Your goal — How many lines in the material below contain the string "question", matching case exactly? Reply with the number alone.

--- BEGIN Dataset entries ---

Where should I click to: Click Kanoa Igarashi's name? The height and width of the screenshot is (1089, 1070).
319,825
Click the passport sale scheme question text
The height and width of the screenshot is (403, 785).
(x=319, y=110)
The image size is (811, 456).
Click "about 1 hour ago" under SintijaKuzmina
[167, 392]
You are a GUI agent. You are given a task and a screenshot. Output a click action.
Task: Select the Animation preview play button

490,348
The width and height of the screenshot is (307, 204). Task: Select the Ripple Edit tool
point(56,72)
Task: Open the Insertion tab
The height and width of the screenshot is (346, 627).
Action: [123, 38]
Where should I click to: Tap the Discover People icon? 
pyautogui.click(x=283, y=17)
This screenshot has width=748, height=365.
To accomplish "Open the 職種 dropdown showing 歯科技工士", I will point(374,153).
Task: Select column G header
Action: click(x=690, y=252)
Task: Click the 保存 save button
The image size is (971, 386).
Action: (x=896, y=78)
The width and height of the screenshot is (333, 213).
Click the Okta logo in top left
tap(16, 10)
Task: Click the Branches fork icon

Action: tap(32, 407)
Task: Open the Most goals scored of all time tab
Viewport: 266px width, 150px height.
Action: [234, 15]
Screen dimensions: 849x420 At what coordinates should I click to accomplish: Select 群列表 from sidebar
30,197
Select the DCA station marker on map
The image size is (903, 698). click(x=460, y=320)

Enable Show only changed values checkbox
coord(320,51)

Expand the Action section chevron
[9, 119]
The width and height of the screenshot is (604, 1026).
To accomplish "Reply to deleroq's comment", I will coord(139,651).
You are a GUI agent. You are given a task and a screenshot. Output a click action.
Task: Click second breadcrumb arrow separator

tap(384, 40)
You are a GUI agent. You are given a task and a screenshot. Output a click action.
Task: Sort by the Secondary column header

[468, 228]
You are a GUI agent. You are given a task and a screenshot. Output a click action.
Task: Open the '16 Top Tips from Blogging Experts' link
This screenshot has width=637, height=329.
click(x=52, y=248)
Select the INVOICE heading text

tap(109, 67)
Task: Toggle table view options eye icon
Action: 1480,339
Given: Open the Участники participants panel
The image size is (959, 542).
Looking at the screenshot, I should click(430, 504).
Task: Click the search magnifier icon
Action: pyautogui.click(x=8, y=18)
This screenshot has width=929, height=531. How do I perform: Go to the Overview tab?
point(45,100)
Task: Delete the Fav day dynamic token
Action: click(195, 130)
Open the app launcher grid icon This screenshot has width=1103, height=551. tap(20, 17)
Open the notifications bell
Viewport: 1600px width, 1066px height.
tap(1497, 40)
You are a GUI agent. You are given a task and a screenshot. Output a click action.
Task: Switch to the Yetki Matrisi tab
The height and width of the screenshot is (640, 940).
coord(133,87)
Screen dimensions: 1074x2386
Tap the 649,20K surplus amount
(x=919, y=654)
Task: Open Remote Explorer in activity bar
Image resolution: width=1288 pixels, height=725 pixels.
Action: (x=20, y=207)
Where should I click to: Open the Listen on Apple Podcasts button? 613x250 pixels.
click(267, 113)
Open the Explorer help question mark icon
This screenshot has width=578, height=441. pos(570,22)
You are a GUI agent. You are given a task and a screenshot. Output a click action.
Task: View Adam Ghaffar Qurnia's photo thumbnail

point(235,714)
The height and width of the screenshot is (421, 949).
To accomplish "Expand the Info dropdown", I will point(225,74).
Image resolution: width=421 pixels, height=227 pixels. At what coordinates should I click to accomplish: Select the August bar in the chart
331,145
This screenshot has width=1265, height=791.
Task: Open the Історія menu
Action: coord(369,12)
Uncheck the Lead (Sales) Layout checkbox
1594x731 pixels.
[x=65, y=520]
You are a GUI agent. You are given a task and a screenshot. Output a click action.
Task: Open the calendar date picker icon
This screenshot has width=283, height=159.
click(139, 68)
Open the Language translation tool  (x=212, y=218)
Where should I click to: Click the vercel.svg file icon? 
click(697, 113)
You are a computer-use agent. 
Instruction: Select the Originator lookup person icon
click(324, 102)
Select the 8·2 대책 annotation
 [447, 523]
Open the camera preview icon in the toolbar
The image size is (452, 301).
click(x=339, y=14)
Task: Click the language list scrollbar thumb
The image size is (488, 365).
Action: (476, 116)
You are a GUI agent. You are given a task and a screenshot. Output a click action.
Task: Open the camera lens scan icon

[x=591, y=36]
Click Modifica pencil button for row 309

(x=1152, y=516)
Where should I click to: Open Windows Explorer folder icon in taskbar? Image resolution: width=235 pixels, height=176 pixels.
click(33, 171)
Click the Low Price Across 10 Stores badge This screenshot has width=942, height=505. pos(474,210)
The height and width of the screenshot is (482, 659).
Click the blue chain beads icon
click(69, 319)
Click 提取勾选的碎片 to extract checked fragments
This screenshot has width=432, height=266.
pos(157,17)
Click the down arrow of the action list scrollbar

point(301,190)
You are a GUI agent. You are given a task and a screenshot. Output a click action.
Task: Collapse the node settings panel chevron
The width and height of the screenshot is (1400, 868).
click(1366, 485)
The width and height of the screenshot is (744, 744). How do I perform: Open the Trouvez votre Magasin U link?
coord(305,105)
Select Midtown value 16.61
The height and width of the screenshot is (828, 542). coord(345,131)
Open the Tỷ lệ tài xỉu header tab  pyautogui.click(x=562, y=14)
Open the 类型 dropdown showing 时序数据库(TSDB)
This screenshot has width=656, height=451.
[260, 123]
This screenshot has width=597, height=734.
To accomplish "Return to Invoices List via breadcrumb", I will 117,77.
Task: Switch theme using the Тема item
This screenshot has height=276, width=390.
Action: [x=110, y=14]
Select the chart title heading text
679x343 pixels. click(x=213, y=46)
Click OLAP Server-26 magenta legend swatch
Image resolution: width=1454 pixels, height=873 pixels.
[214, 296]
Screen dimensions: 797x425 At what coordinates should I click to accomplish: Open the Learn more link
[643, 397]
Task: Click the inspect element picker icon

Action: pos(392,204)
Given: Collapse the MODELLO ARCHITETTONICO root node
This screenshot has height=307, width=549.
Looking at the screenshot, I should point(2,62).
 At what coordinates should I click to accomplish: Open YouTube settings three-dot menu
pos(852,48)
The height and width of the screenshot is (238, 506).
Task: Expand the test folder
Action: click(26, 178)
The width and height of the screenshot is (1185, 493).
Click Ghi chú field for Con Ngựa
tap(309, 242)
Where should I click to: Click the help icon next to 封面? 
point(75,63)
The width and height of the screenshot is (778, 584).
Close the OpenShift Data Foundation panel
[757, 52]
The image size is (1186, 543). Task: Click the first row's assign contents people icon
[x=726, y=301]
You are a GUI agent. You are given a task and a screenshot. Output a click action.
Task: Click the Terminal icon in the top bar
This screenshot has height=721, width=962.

--- END Dataset entries ---

Full solution — 2